Of course, I remembered how Jesus forgave those who crucified him, saying, “Father forgive them, they know not what they do.” I think about ordinary people, such as Anne Frank and Etty Hillesum, who refused to hate their captors and eventually died in concentration camps during the Holocaust. Hillesum could still say, “Ultimately, we have just one moral duty: to reclaim large areas of peace in ourselves, more and more peace, and to reflect it towards others. And the more peace there is in us, the more peace there will be in our troubled world.”

In comparison with these examples, it seemed such a small grievance I had toward my brother. Often it is the little things that loom large in our remembrance and remind us of other hurts from the past. We lump them all together until they become a heavy weight that keeps us from being the loving persons we would like to be.

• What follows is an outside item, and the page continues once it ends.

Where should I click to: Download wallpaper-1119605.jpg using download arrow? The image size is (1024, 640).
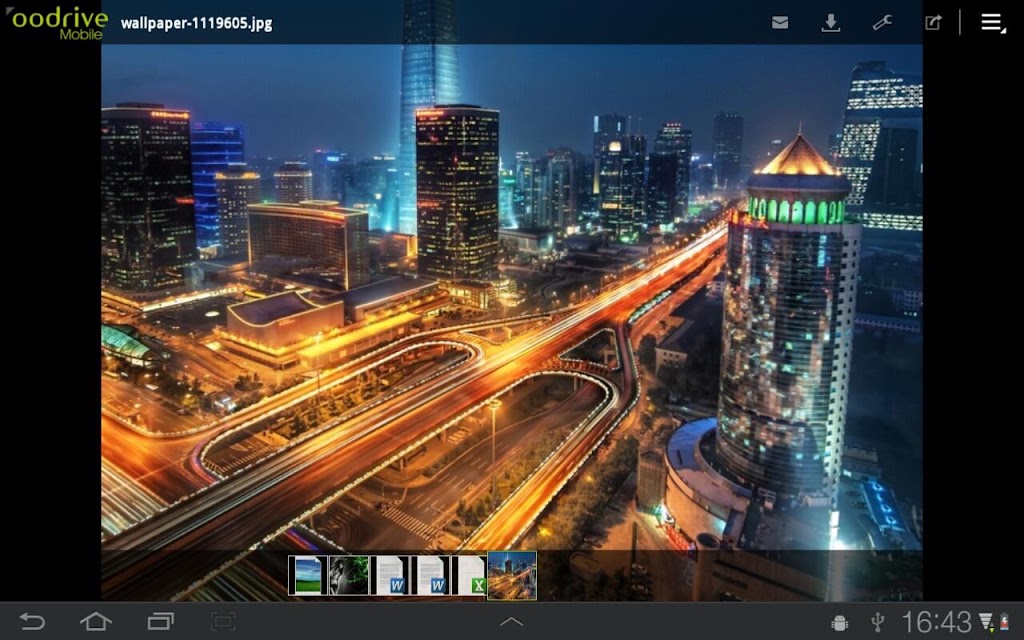click(x=831, y=23)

I am still working on other people I need to forgive. Most of them don’t even know that they have caused my animosity, such as white supremacists, terrorists, bullies, human traffickers, and a few others. I need to pray for their change of heart instead of hating them. As long as I see anyone as “other” I am creating barriers instead of oneness. This is the monumental challenge of loving our enemies. It goes far beyond small hurts in our relationships.

Whether injuries are large or small, they still require an outreach, an overcoming of hard feelings, a largeness of heart. We have a choice: to remain distant and full of self-pity or to reach out in compassion and love. I had a dream once that people were suffering in different ways all over the world. As soon as they asked for mercy, God relieved their misery. May we extend mercy and forgiveness as readily as God.